> _Data provided_:
# # #

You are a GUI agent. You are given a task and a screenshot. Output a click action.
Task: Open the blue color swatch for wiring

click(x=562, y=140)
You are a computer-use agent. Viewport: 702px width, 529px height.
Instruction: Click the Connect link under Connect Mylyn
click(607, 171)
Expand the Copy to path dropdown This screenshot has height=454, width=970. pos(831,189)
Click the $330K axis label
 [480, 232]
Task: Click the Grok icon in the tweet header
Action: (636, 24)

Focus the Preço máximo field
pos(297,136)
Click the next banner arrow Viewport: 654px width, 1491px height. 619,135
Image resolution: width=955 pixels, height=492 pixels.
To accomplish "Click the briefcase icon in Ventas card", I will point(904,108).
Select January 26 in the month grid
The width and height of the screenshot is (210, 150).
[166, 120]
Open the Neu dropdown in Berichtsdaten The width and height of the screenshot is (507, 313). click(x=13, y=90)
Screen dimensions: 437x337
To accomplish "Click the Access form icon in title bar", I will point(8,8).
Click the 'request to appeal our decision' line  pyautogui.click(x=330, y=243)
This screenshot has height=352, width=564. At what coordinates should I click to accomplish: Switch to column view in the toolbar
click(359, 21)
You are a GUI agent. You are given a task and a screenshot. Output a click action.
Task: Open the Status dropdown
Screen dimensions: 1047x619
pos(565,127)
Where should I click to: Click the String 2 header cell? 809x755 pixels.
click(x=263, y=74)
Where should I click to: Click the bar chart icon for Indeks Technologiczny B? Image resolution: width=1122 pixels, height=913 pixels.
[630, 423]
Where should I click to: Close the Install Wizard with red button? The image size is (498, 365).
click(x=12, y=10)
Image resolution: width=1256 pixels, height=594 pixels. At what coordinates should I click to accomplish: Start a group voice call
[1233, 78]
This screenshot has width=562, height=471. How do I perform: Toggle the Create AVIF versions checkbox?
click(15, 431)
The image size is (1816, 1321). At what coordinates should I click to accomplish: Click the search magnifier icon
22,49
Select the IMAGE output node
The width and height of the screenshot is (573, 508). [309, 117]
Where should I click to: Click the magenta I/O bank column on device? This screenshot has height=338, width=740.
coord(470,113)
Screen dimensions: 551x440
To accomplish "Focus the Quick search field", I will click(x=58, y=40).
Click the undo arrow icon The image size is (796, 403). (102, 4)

# # #

> _Directions_:
What should appear is an exact copy of the lines from the one with "Where should I click to: Click the magenta" through the end of the entries above, ends included, and no other text.

> _Response to the exercise_:
Where should I click to: Click the magenta I/O bank column on device? This screenshot has height=338, width=740.
coord(470,113)
Screen dimensions: 551x440
To accomplish "Focus the Quick search field", I will click(x=58, y=40).
Click the undo arrow icon The image size is (796, 403). (102, 4)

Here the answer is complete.